In anticipation of potential fallout, global firms are exploring relocation strategies and cost restructuring. Roche, for instance, stated it is “monitoring the situation closely” and advocating for policies that reduce barriers to patient access while continuing to expand its U.S. manufacturing footprint.
Bayer said it is focused on “securing supply chains and minimizing any potential impact,” while Novartis confirmed no changes to its current U.S. investment strategy but emphasized ongoing collaboration with the U.S. administration and trade associations.
Other firms — such as Sanofi, AstraZeneca, and Novo Nordisk — have remained largely silent, either declining comment or citing pre-earnings quiet periods.
Trump’s administration argues that reshoring pharmaceutical production is a national security imperative, especially after the COVID-19 pandemic exposed vulnerabilities in the global medical supply chain. Historically, pharmaceuticals have been exempt from trade tariffs due to their essential nature. But Trump has long criticized the industry for “offshoring profits” while “overcharging American patients.”
The president’s remarks on Tuesday reinforced this stance, describing the move as a necessary step toward bringing “American-made medicine” back to domestic shelves. Critics, however, argue that such sweeping tariffs could drive up drug costs while placing undue stress on an industry already grappling with R&D inflation, regulatory pressures, and price transparency reforms.
The pharmaceutical industry had hoped for a carve-out from broad tariffs — a strategy that appears increasingly unlikely. Some optimism has shifted toward future trade negotiations that might soften the blow.

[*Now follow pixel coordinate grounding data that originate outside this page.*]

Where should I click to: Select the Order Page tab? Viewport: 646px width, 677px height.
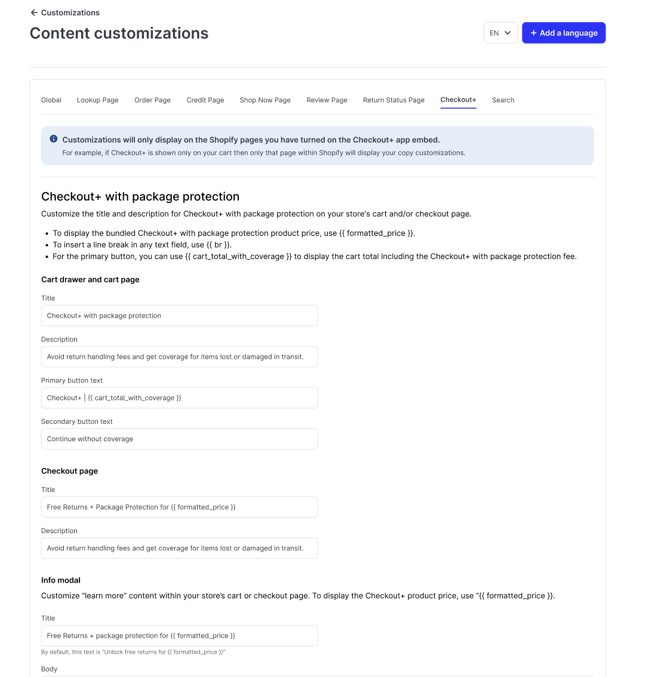pyautogui.click(x=152, y=100)
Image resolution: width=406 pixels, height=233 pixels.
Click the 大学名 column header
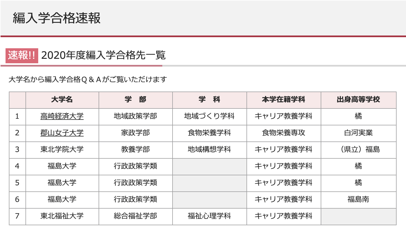(x=62, y=100)
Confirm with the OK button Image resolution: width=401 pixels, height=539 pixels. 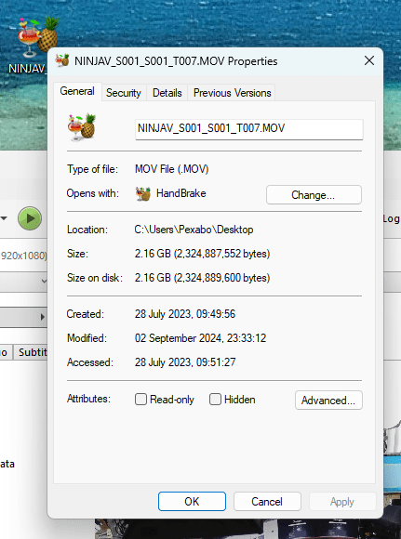point(192,502)
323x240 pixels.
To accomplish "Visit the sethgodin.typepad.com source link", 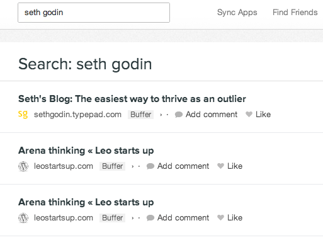I will pyautogui.click(x=77, y=115).
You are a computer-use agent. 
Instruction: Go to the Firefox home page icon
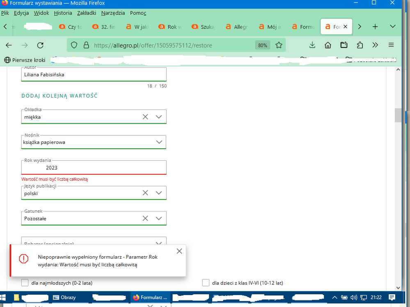pos(328,45)
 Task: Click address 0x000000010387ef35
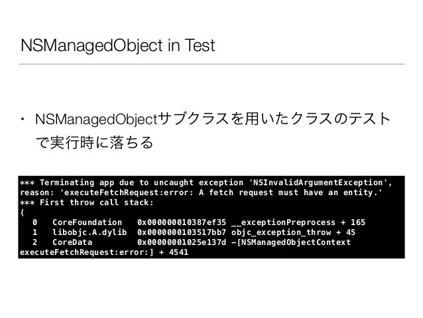[181, 222]

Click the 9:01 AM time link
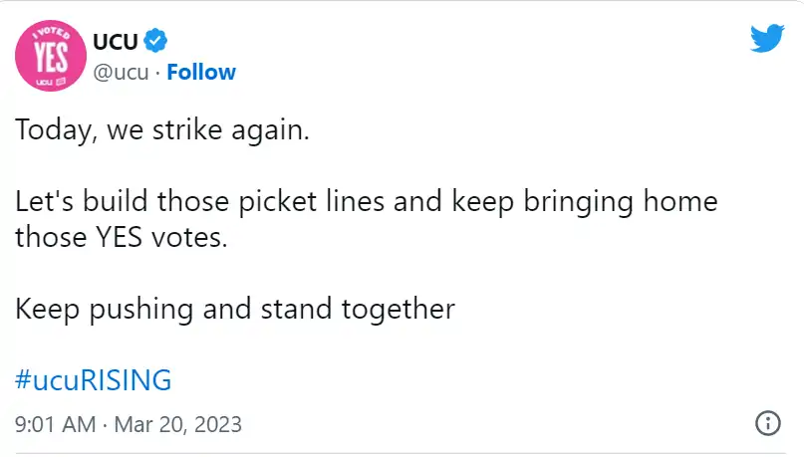click(x=56, y=424)
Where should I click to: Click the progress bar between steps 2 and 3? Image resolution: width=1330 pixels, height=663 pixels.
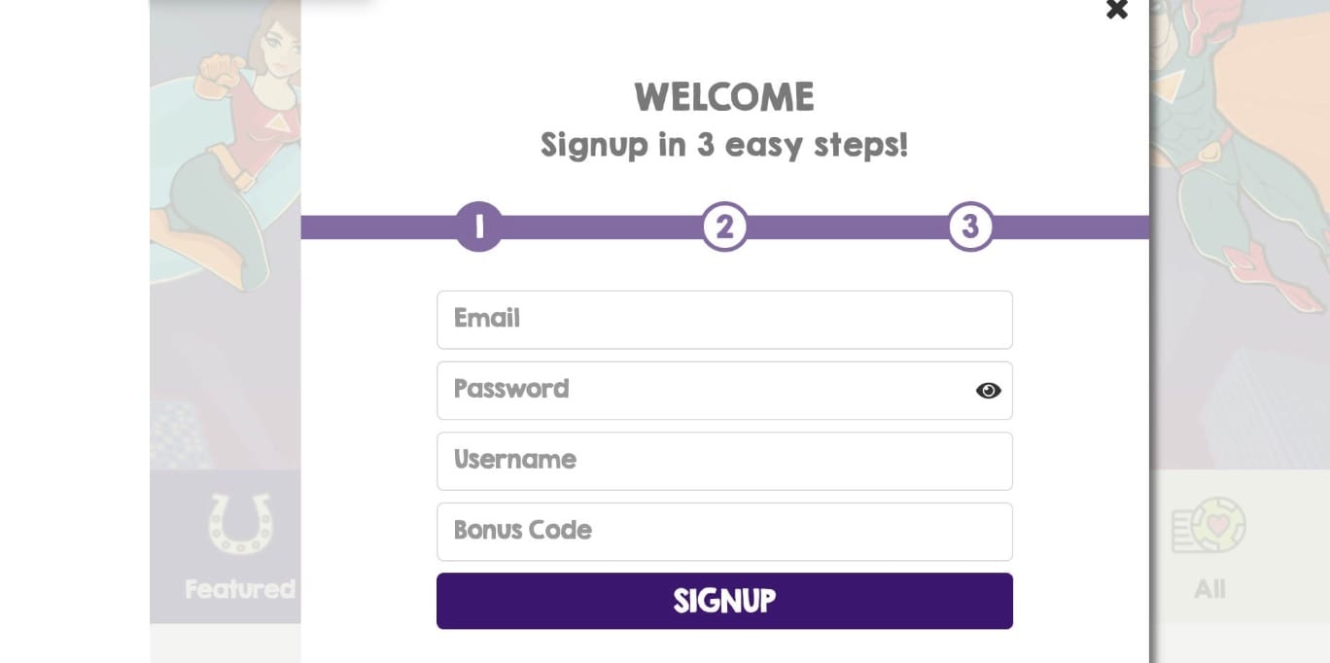[x=848, y=227]
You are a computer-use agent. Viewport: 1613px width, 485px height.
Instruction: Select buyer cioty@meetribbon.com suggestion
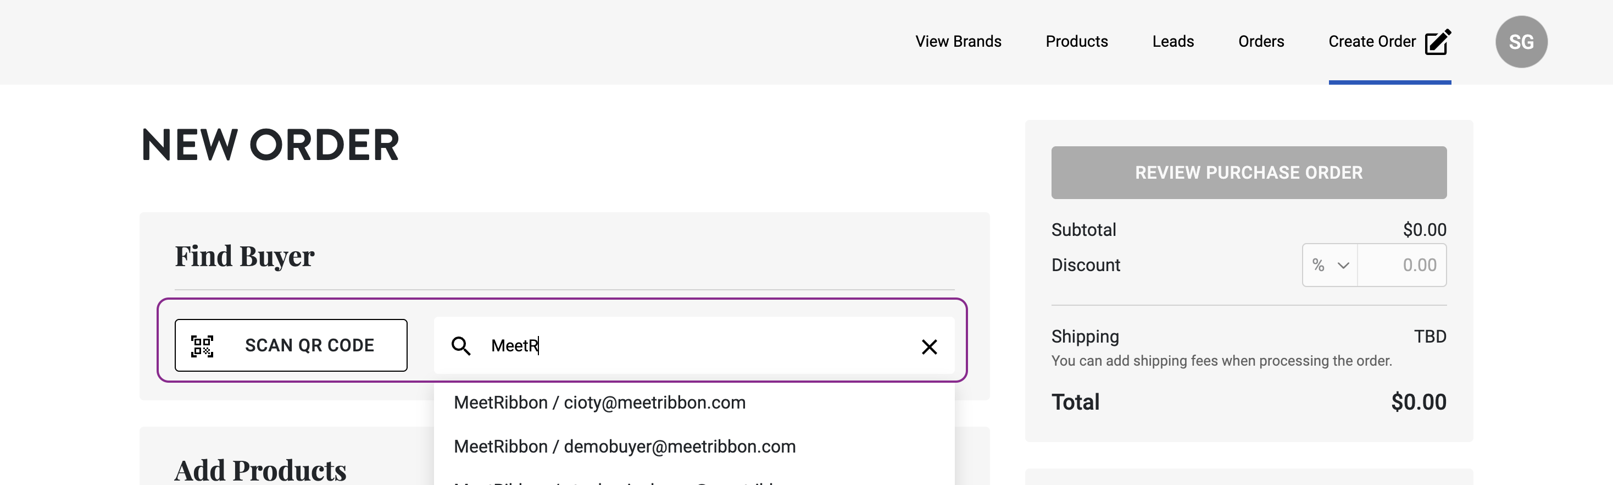(x=599, y=402)
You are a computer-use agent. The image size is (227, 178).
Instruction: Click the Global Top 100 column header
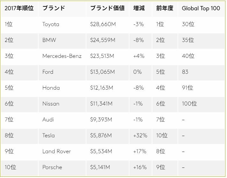(x=201, y=9)
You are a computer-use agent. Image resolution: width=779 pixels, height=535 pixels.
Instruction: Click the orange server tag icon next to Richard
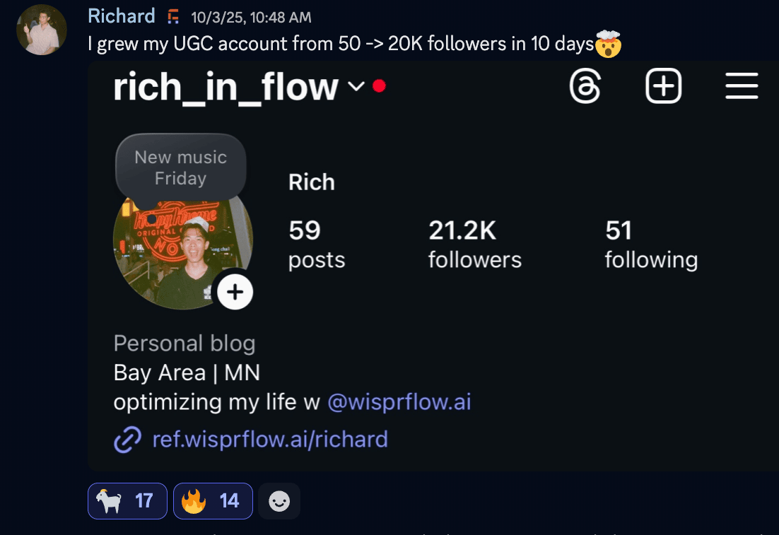[173, 17]
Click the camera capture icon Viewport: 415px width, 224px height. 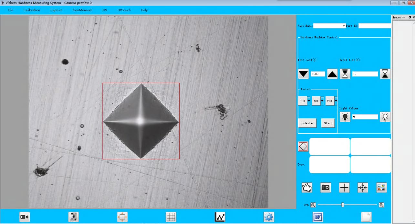(325, 187)
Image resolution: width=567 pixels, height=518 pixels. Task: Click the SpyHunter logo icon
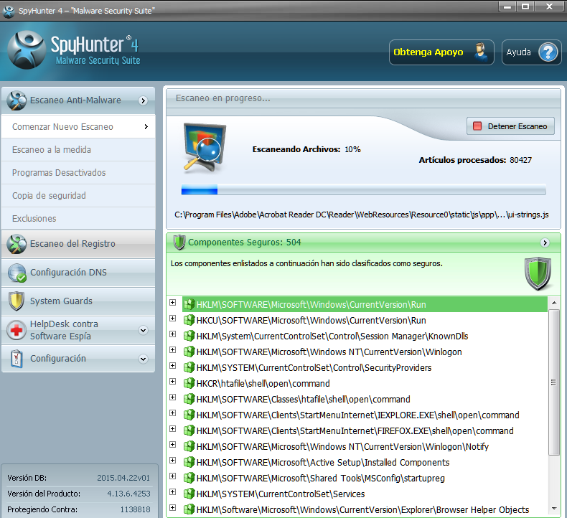point(27,50)
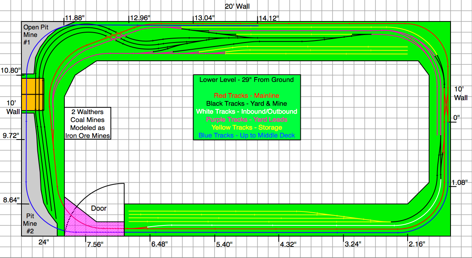
Task: Select "Black Tracks - Yard & Mine" legend entry
Action: pos(246,103)
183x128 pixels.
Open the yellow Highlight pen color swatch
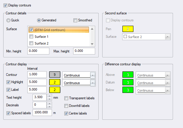tap(55, 83)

The recently signed U.S.-U.K. trade agreement, while thin on specifics, includes a provision to negotiate preferential treatment for British pharmaceutical products and ingredients, contingent on the outcome of the Section 232 probe.
Swiss and EU pharmaceutical exporters may be pursuing similar carve-outs, but progress has been slow. With the final Section 232 report due by the end of July, drugmakers are bracing for a pivotal policy moment — one that could redefine their long-term U.S. market strategy.